WRITTEN INSTRUCTION: In the black hole discussion summary below, transcribe the stretch that opens with the words "Main Points Raised" and closes with "in detecting them.", copying it word for word.

TEXT SEGMENT:
◆ ◆ ◆

The discussion revolves around the timeline of black hole formation in the universe, particularly focusing on whether black holes appeared before the first stars and the mechanisms involved in their formation. The scope includes theoretical astronomy and cosmology.

Discussion Character

  • Exploratory
  • Debate/contested
  • Technical explanation

Main Points Raised

  • Some participants propose that black holes could have formed before the first stars, although this remains uncertain due to the difficulty in detecting them.
  • One participant questions how black holes could form prior to massive objects, suggesting that massive stars are typically required for core collapse leading to black hole formation.
  • Another participant discusses the early universe's lack of metals, which may have led to a higher proportion of massive stars, potentially resulting in the formation of black holes.
  • There is mention of primordial black holes possibly forming shortly after the Big Bang, with local overdensities collapsing to create these early black holes.

◆ ◆ ◆

SUPPLIED MATERIAL:

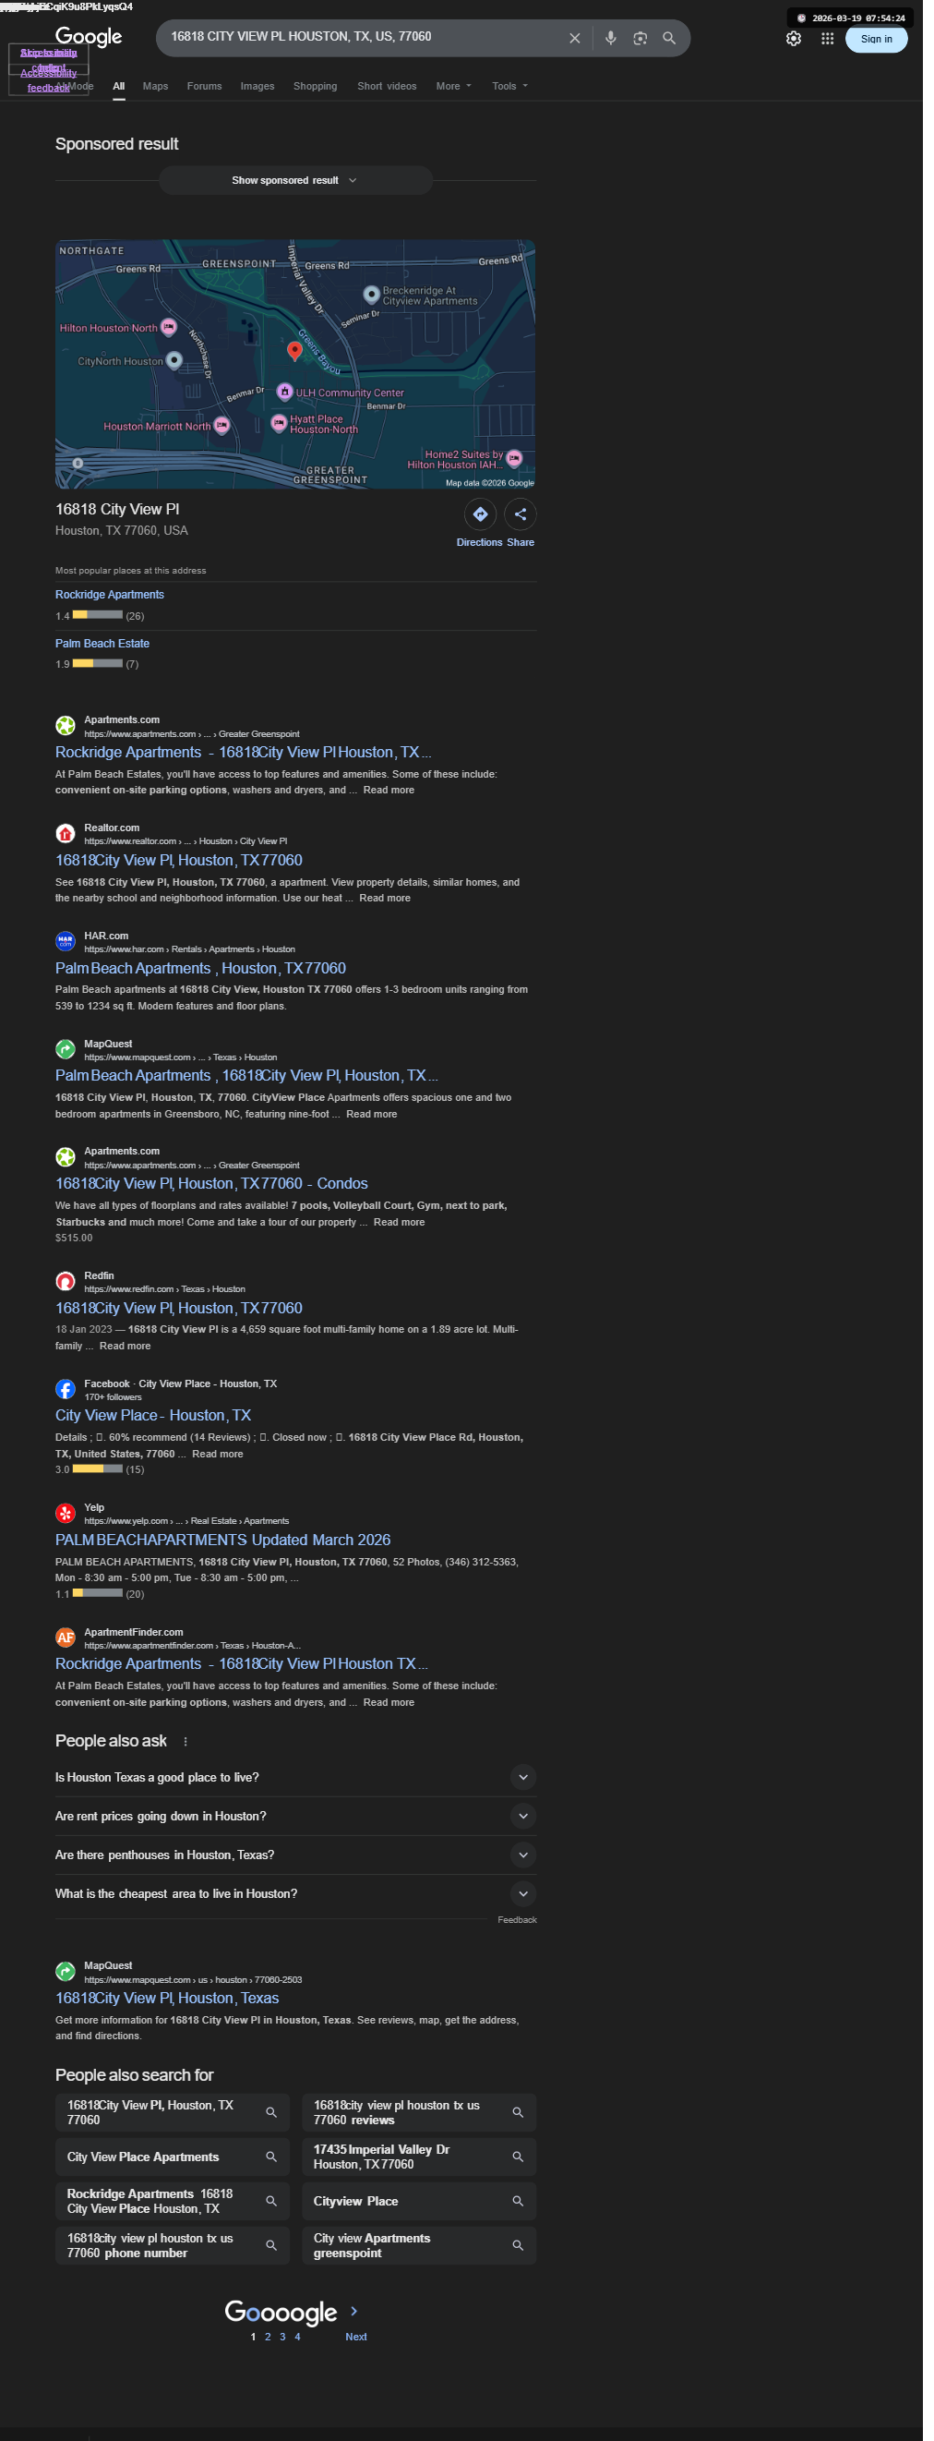Open People also ask options menu

(x=186, y=1742)
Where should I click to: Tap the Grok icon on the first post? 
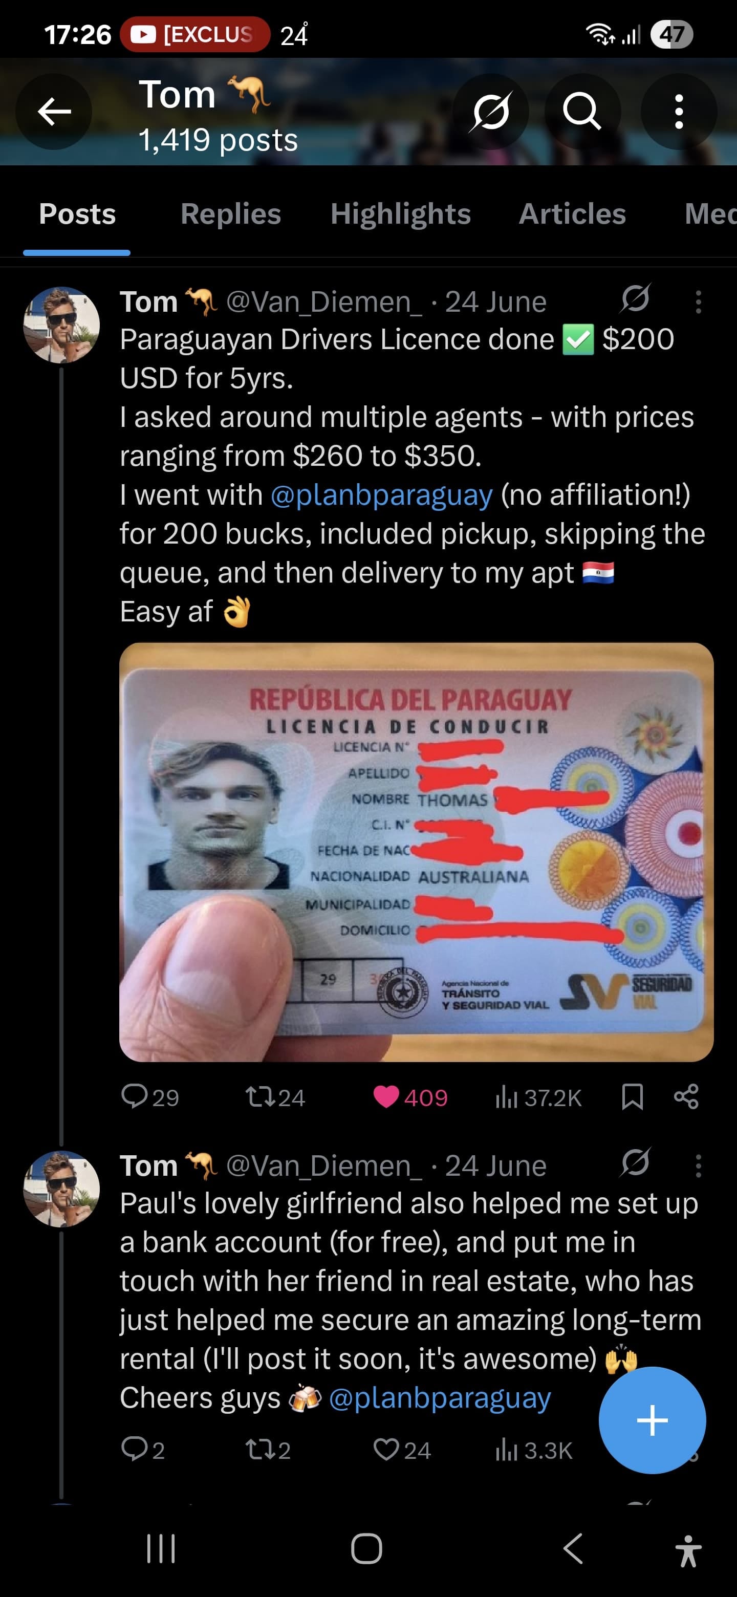pos(635,299)
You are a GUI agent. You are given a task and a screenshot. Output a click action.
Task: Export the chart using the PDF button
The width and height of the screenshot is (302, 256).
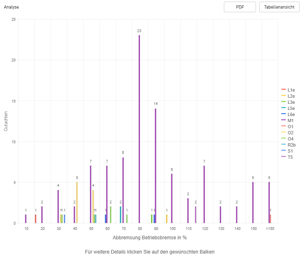tap(240, 7)
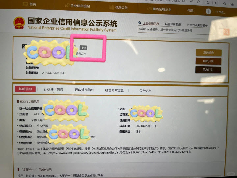Image resolution: width=237 pixels, height=178 pixels.
Task: Click the national emblem logo
Action: coord(19,23)

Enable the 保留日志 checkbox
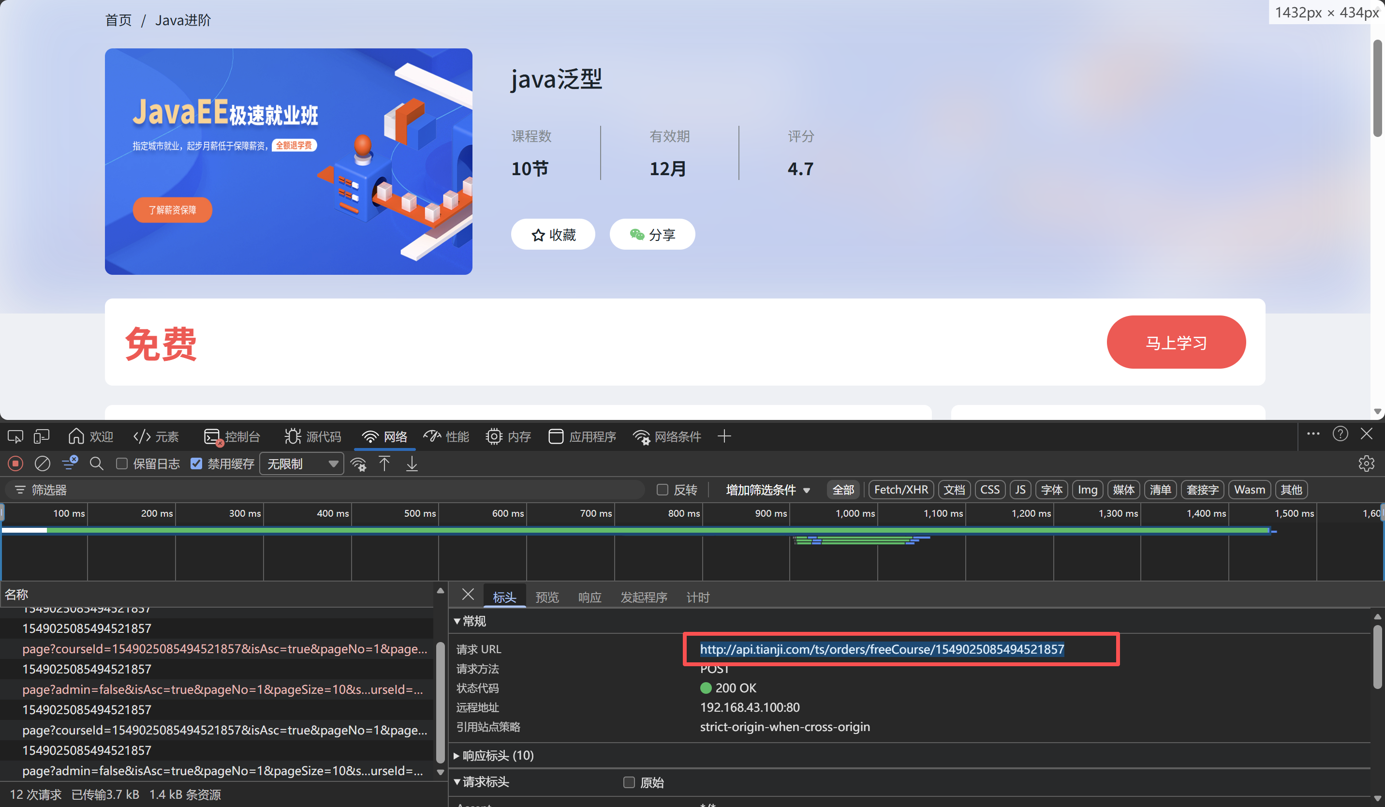pyautogui.click(x=122, y=464)
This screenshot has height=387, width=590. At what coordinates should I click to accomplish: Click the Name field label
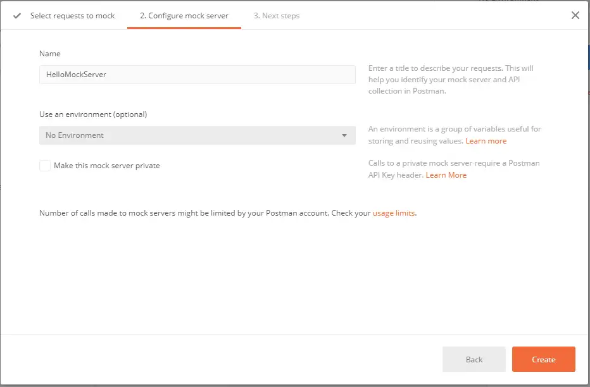(x=50, y=54)
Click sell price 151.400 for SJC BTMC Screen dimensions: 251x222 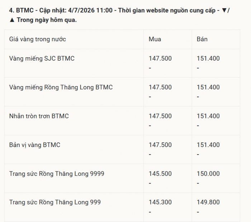tap(208, 58)
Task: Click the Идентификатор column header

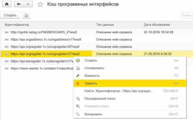Action: [x=17, y=25]
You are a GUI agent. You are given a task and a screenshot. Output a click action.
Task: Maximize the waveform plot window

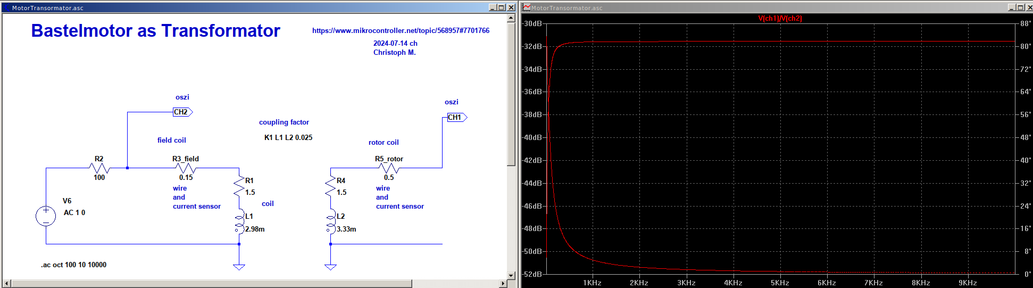pyautogui.click(x=1020, y=7)
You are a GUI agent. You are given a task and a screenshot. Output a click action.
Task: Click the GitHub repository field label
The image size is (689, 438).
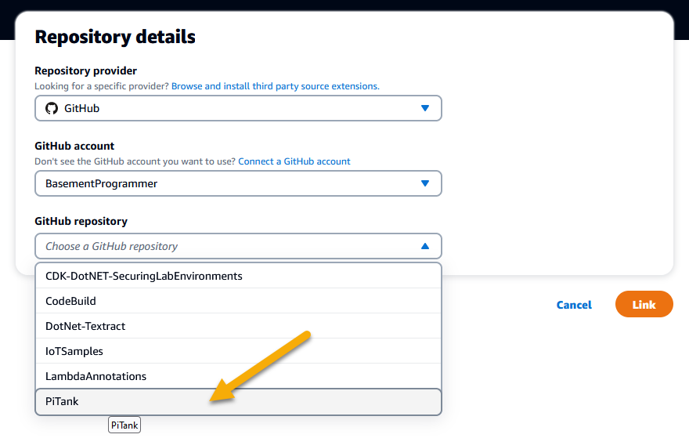tap(81, 221)
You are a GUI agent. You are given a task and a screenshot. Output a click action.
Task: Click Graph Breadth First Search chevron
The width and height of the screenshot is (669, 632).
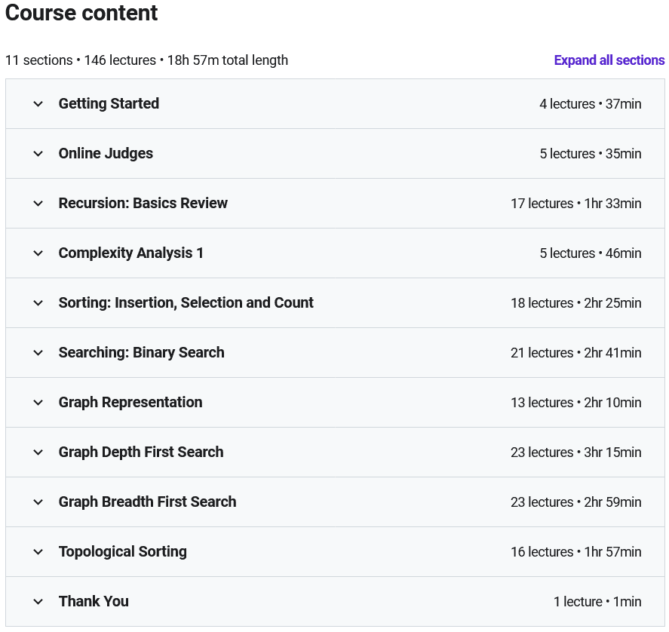[x=38, y=502]
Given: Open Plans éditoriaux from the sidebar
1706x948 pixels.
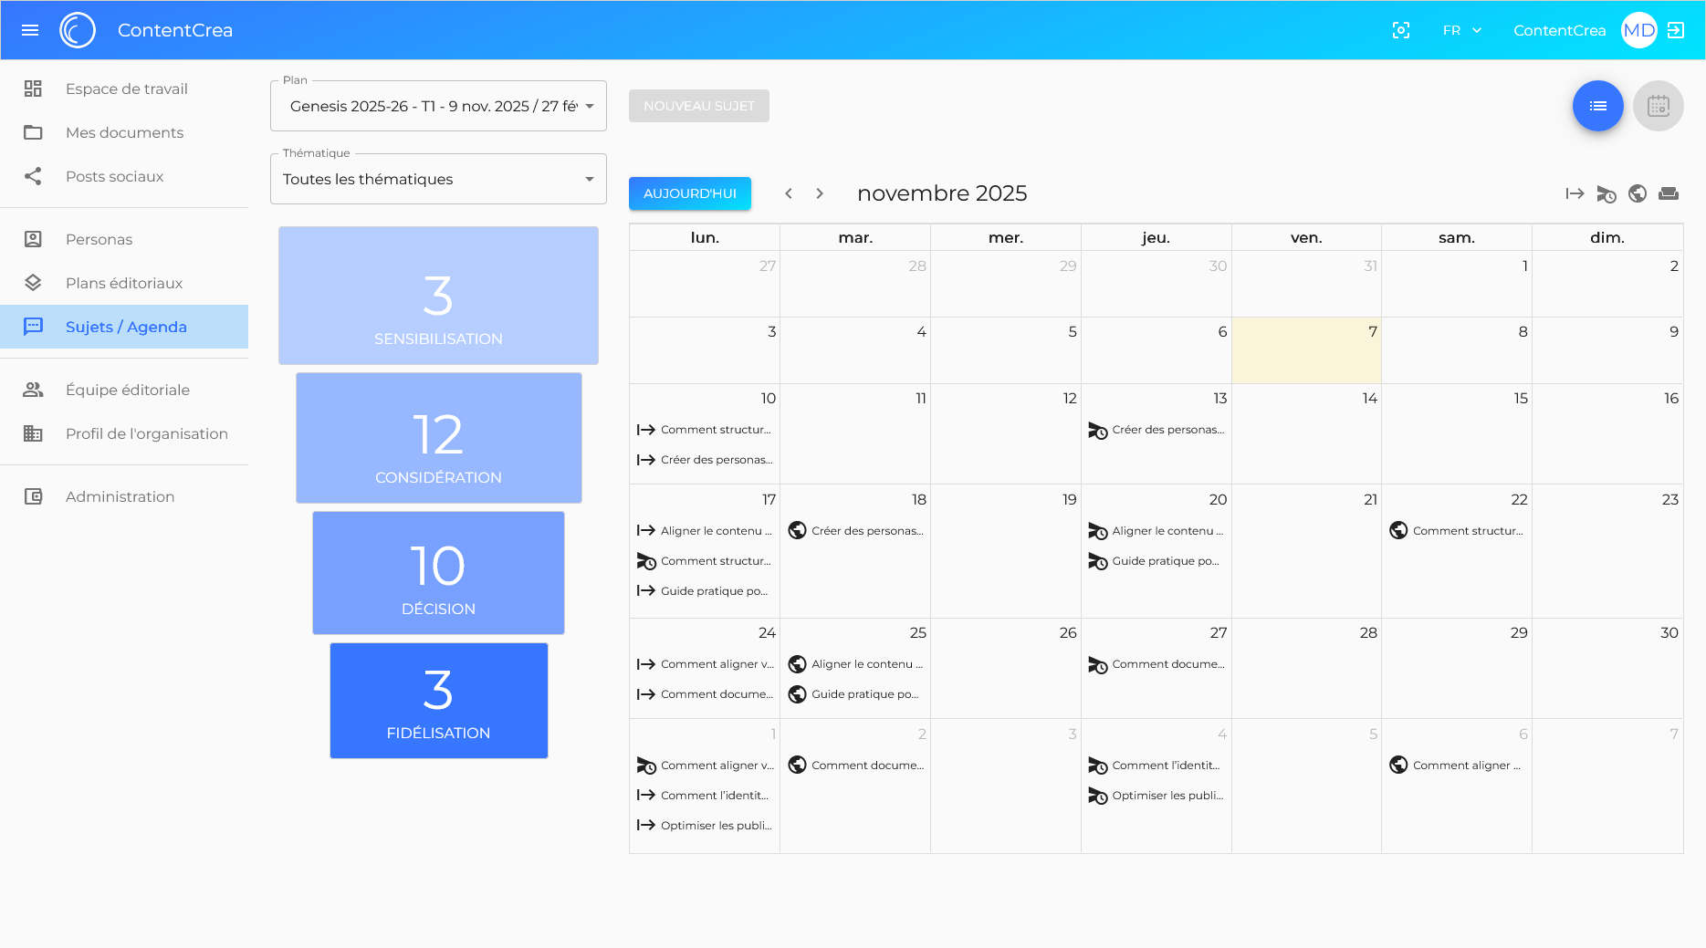Looking at the screenshot, I should click(127, 283).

◆ ◆ ◆

TASK ANSWER:
Main Points Raised

  • Some participants propose that black holes could have formed before the first stars, although this remains uncertain due to the difficulty in detecting them.